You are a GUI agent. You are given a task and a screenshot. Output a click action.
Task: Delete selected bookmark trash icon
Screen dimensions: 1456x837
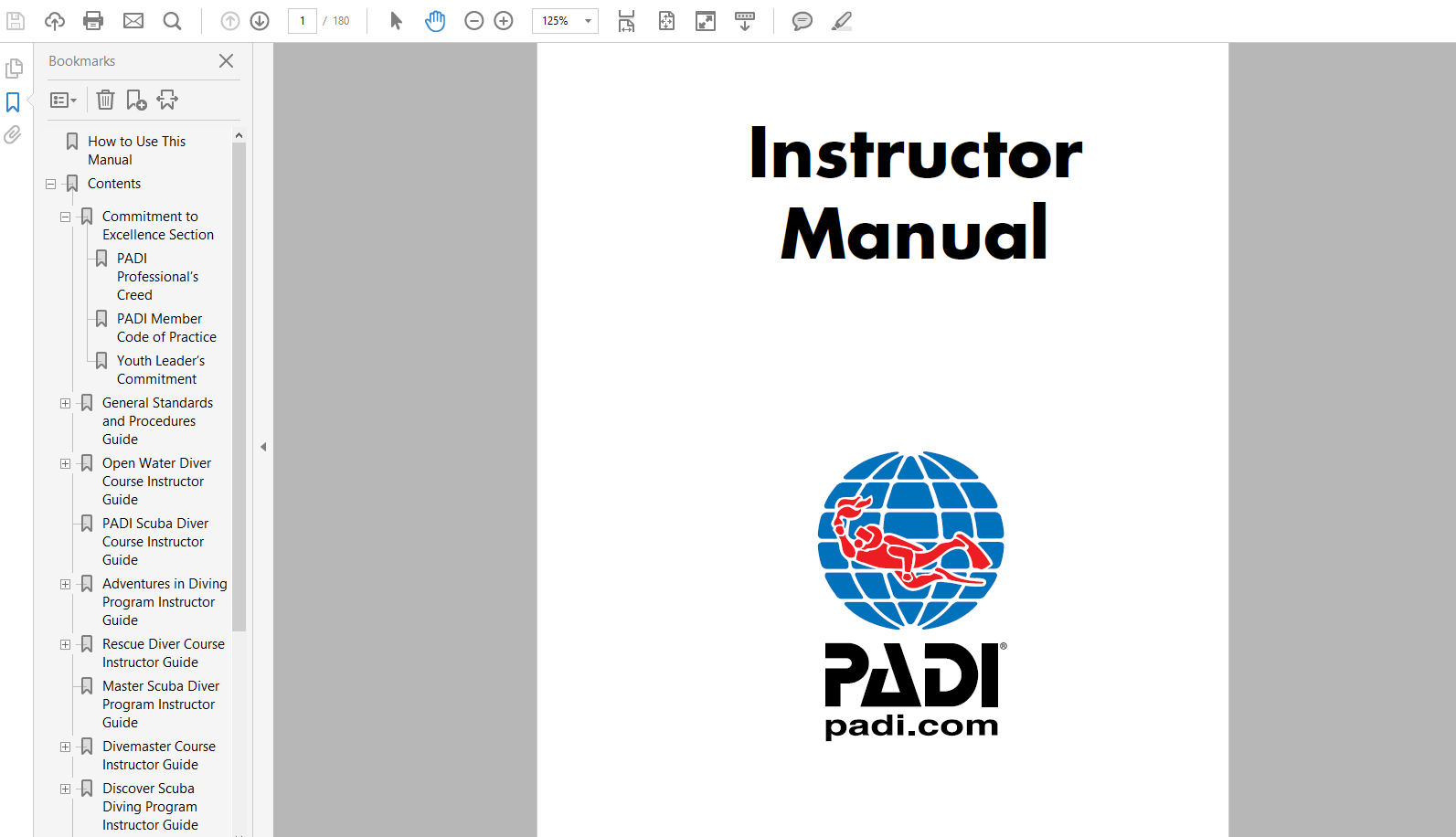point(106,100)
...
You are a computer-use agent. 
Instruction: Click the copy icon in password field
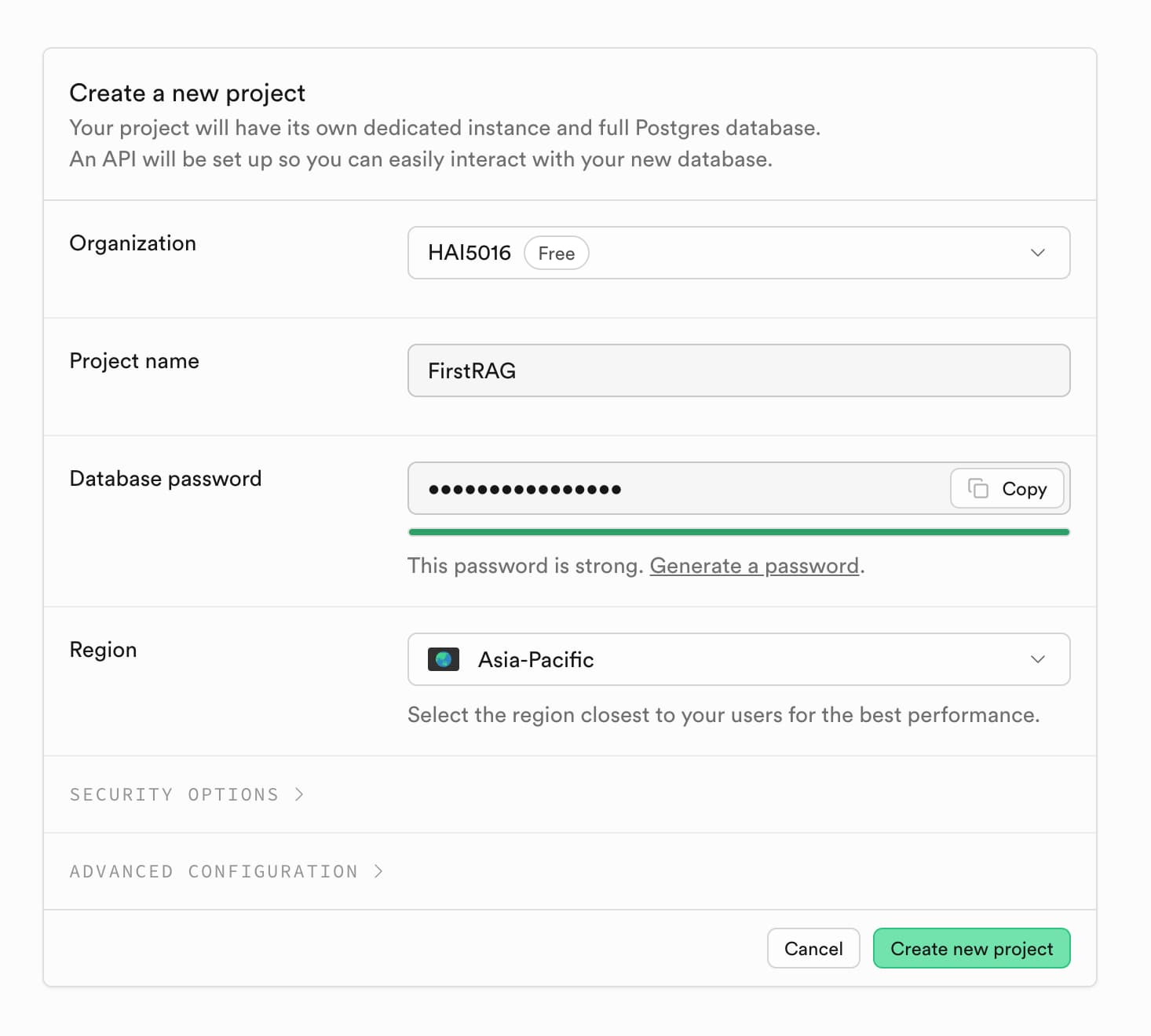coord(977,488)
==
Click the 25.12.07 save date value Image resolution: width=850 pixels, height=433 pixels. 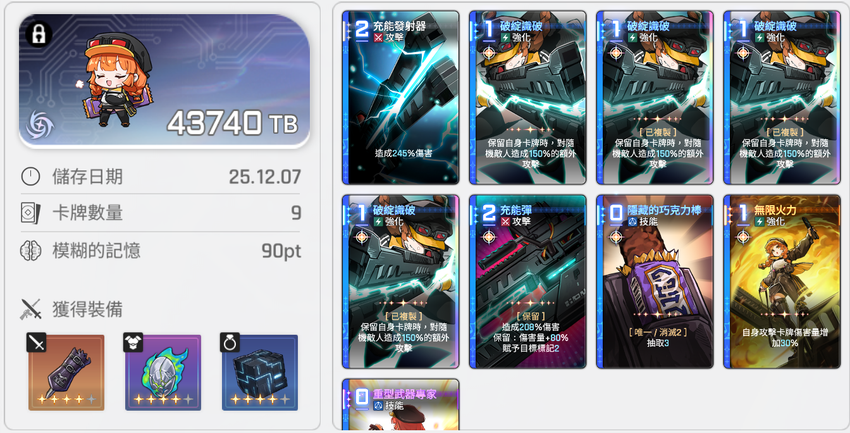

- **AUFGABENSTELLUNG**
Wie sehen die Daten von der Zeile mit „You are a GUI“ bis einschließlich der Zeile mit „point(106,100)“ aus, wenn du nur die Koordinaten in den Antworten mit dem Faktor 1,25 skalierst und auf ganze Zahlen rundest (Hälften aufwärts), alles Übrige aber unverändert übernimmst? Lass die Bilder in deiner Antwort weg.

- **ERGEBNIS**
You are a GUI agent. You are given a task and a screenshot. Output a click action.
Task: Delete selected bookmark trash icon
Screen dimensions: 1456x837
point(133,125)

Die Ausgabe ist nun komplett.